18 Temmuz 2009 Cumartesi

nabiyonuz sosyalistler?

sosyalistler, arkadaşlarımız, canlarımız, nasılsınız? sizlere seçim zamanı yapılan gereksiz harcamalar üzerine bir nutuk atacağım:

çok para heba ediliyor ya. vallahi. sanki kendi hayatımızda da öyle değil midir a dostlar? seçimlerimizi cilalamak üçün, seçim zamanına odaklanıp, seçtiğimizin, seçileceğin gözüne girmeye çalışmaz mıyız? kapitalin parasını çar çur etmesi noktasında, solidarist tutumlara, kemalist aranjmanların gazete başlıklarına bakınca, dünyevi işlerde tutumluluk ölçüsünün vatanını sevmekten ileri geliyor sanırsınız. kapitalin, özgür alanında oynaşmalarına kaş kaldırmanın, sadık muhalefetçilik oynamanın anlamı yok. hepiniz sosyalist terminolojinin bir barda ne kadar işe yaradığını keşfedebildiniz mi? zizek?
ben burda okuyucuyu şaşırtarak gündelik olaylara geçeceğim. canım sıkılıyor. yazı yazmak eyleminin boş göstergesinin, zihinlere çakılan içten yanığına geriliyorum. subjektif alanın, marjinal göstergeyle, major beğeni seviyesine çıkmasına: botanik bahçesindeki en çirkin kokulu çiçeğin en dikkat çeken özelliğine ataşlanıyorum. neşterlenecek zonların, neden önceden liberalist sol çevre tarafından neşterlenmiş, olduğunu, neden etnik milliyetçiliğin gündelik yaşamda faşizmden uzak tutulduğunu, neden ezilmiş portakalın seksüel algılarda kırıldığını, neden kapitalin camdan cama mandallanmış görüntüsünün kırk yıllık pespaye apartman sakinini rahatsız ettiğini anlamıyorum. apartman sakininin sonradan gelişen tepkisel estetik kaygısını, vicdan yaralarını, itinalı muhalifliğini, agresif siyasiliğini anlamak noktasında, yastığa gerek yok dizlerin var ya diyorum sevgilime.
hayat da öyle değil midir a dostlar? iktidar tarafından domine edilen muhalifliğin, anne tarafından domine edilen gelinle içiçe geçtiğini nasıl göremedim? kadıköy'de barlar sokağının, barlar sokağı tarafından domine edildiğini, yaratılan kaçış alanının insanların kaçtıkları yer olmadığını, içine düştükleri sürahi olduğunu, buluşma toplanma alanlarının hapsolma alanları olduğunu neden göremedim de "gitmek istiyorum buralardan" dedim. nasıl dedim yahu?

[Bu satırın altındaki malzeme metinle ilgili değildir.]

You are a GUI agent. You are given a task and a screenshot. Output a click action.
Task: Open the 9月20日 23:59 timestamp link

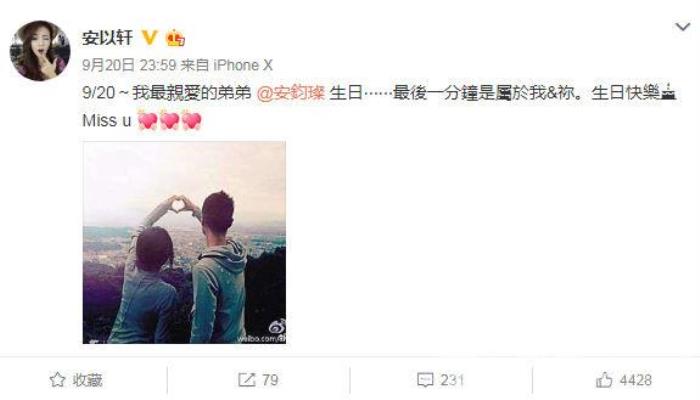pyautogui.click(x=129, y=66)

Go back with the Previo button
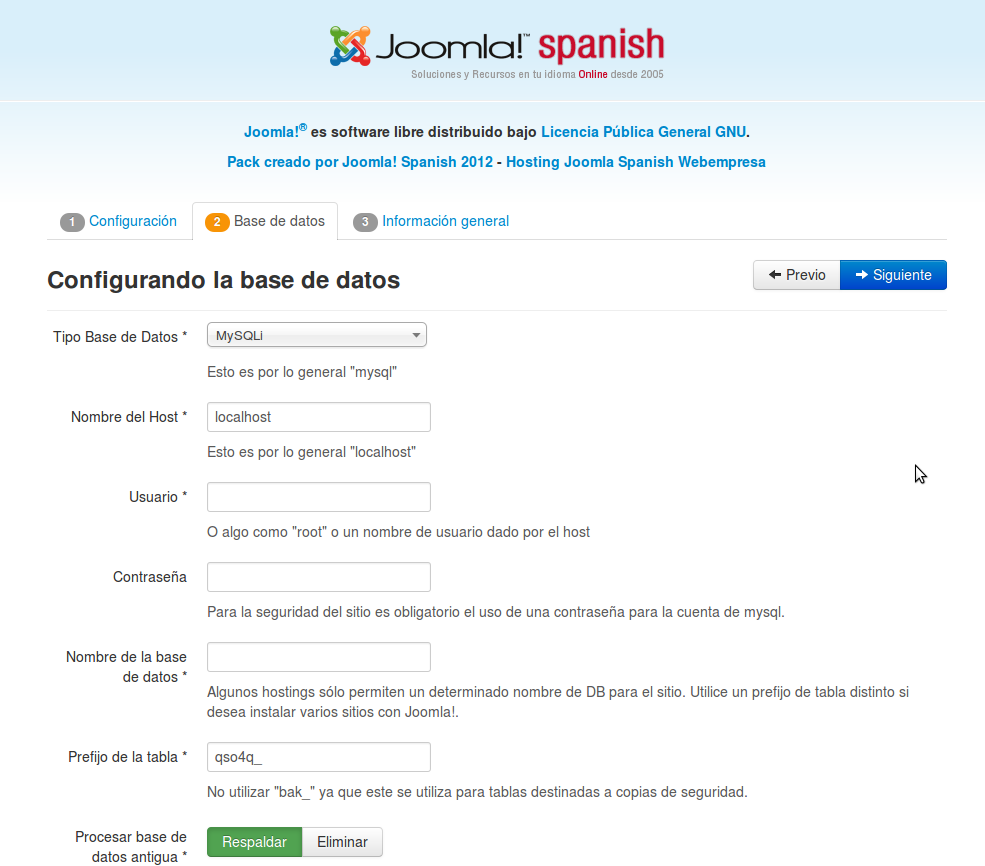click(x=797, y=275)
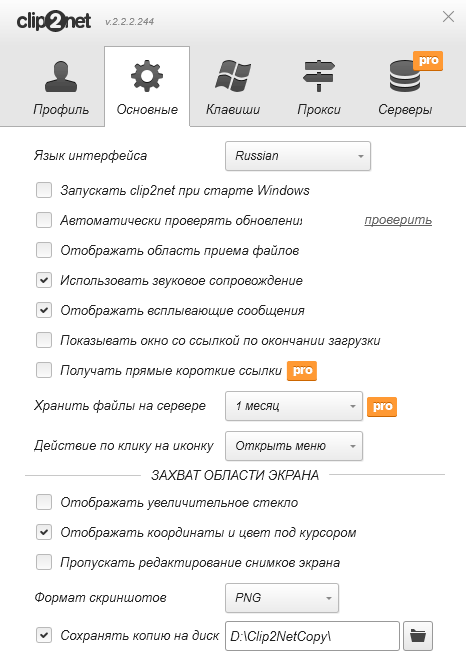Expand the 1 месяц storage dropdown
The width and height of the screenshot is (466, 660).
point(294,406)
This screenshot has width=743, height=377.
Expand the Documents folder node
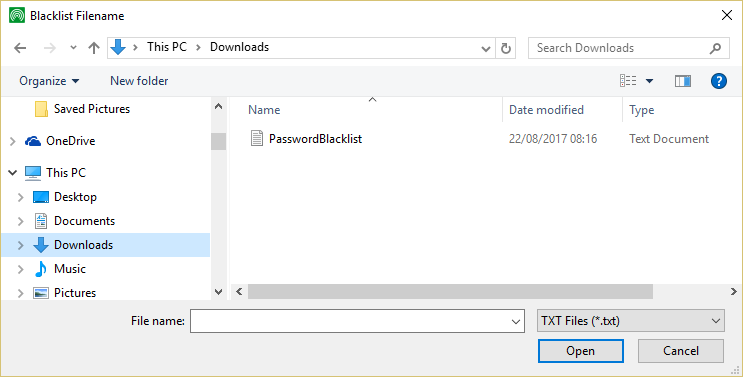coord(20,221)
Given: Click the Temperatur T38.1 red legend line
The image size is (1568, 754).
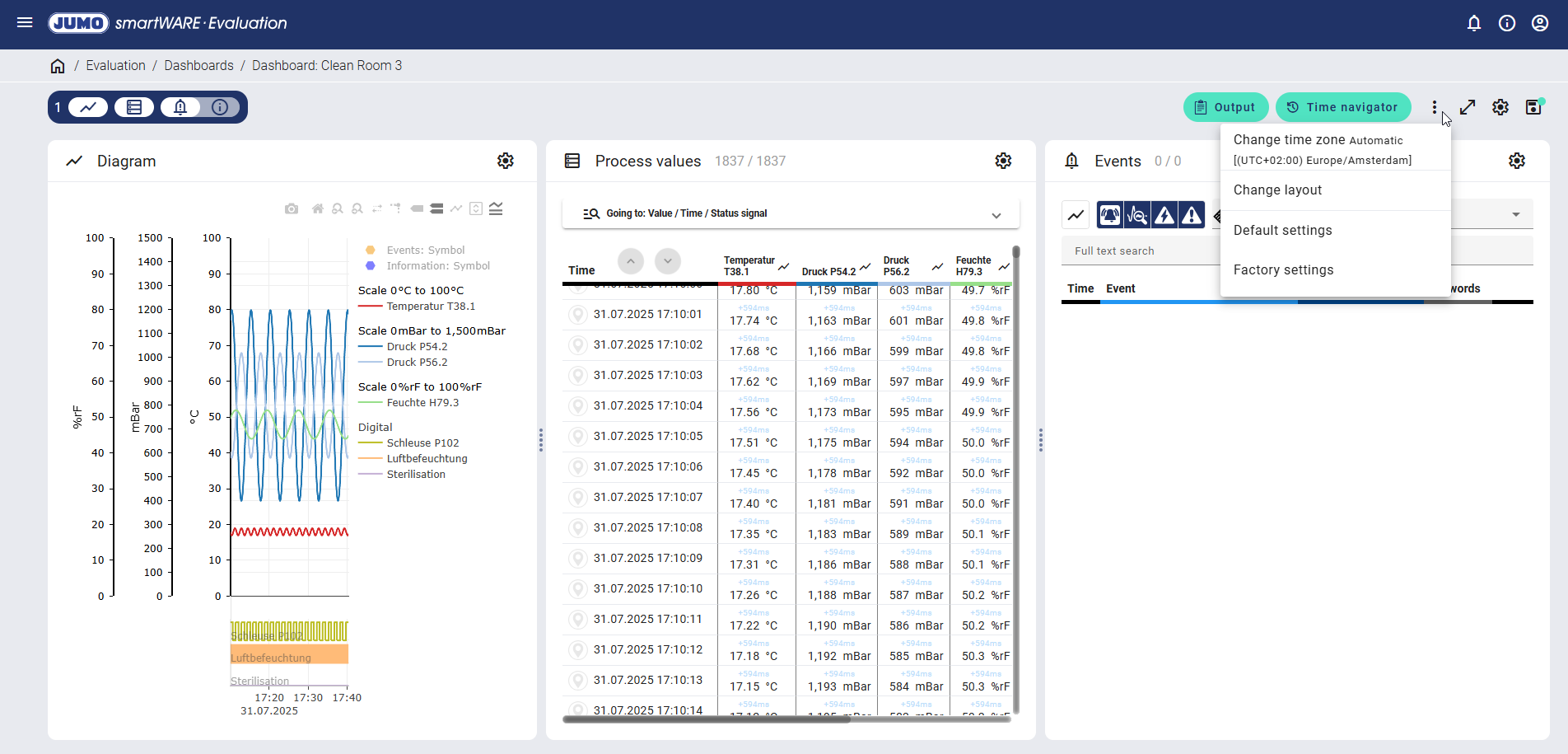Looking at the screenshot, I should (371, 307).
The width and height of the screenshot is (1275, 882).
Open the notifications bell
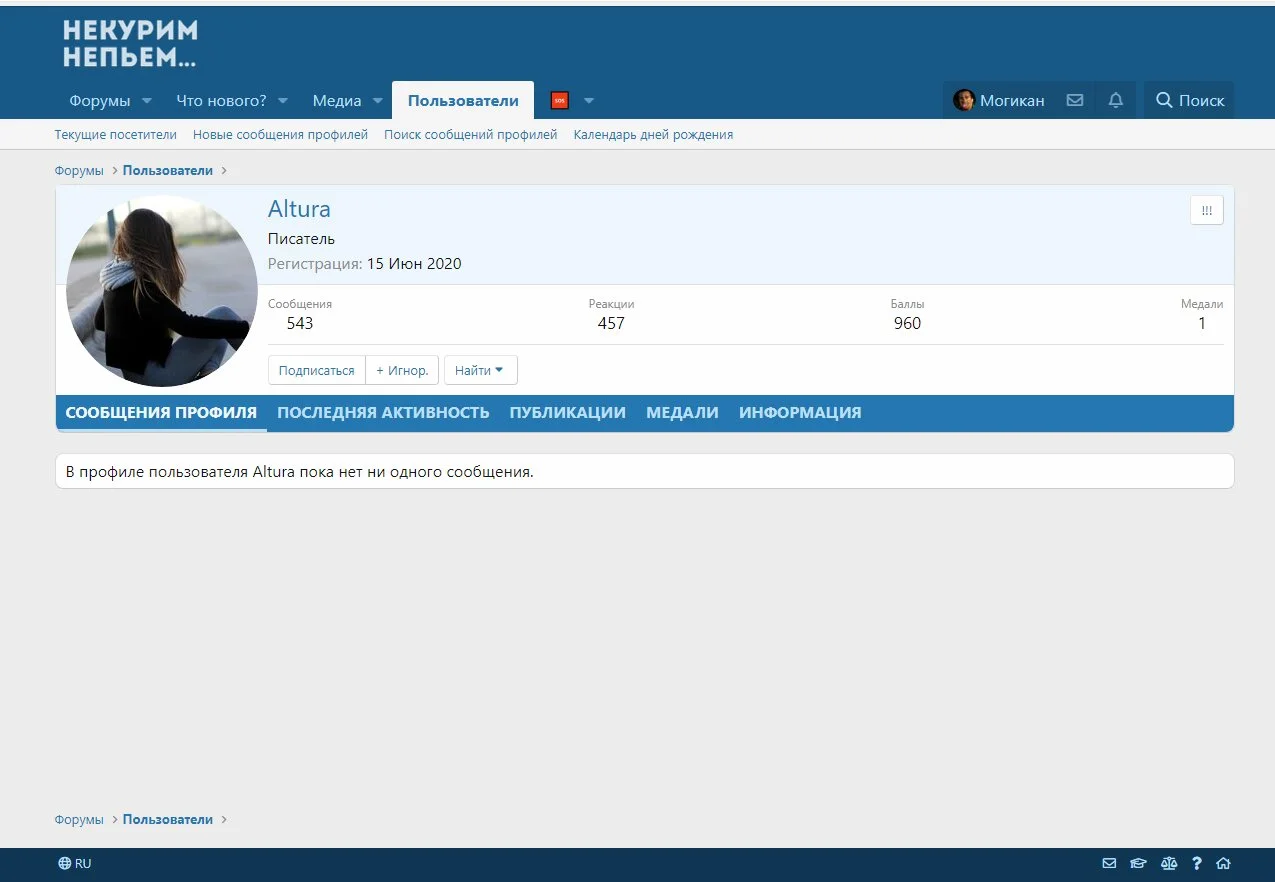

sınıfsal demogoglarla aynı sofraya oturup, sonradan geliştirilmiş etik değerlendirmelerin boş göstergesinin umut dolu, ütopyacı, insan yaşamına bir çivi çakan bir şey olduğunu neden gördüm? neden birden görüngelerin etkileşimli saldırganlığından korkmuş olmaktan utandım. ağabey ben neden? zebranın gözalıcı renkleri.üzerinde durduğun yerin cilası, üzerinde durmak istediğin yerle alakanlandırılır. zoraki evrimleşmede, kaderine razı fundamentalistlerden farkımız, yürüdüğümüz oksijen dolu sokakların bile magazinel bir yaşama hevesten ileri gelir. komşuluk ilişkilerimiz, kendi seviyemizdeki domine edilebilen komşuyu, üstsevideki komşuya karşı siper olarak kullanır. ilişkinlendiğimiz bahreyn nargilenin duman sahası, burası bahreyn değil. evet öyleyse, romantik özlemlerimizin asfalt üzerinde ziftlendiğine mi gerilelim? cebimizdeki akrebin gelenekten beslenen tutumluluğuna mı, yoksa dubai'nin sürreal kortekste yarattığı "oha"ya mı üzülelim? hangisine mekanik salınımlar yapalım? hangisi gerçek kapital? hangisi daha angaje? hangisi kulağında leonard cohen?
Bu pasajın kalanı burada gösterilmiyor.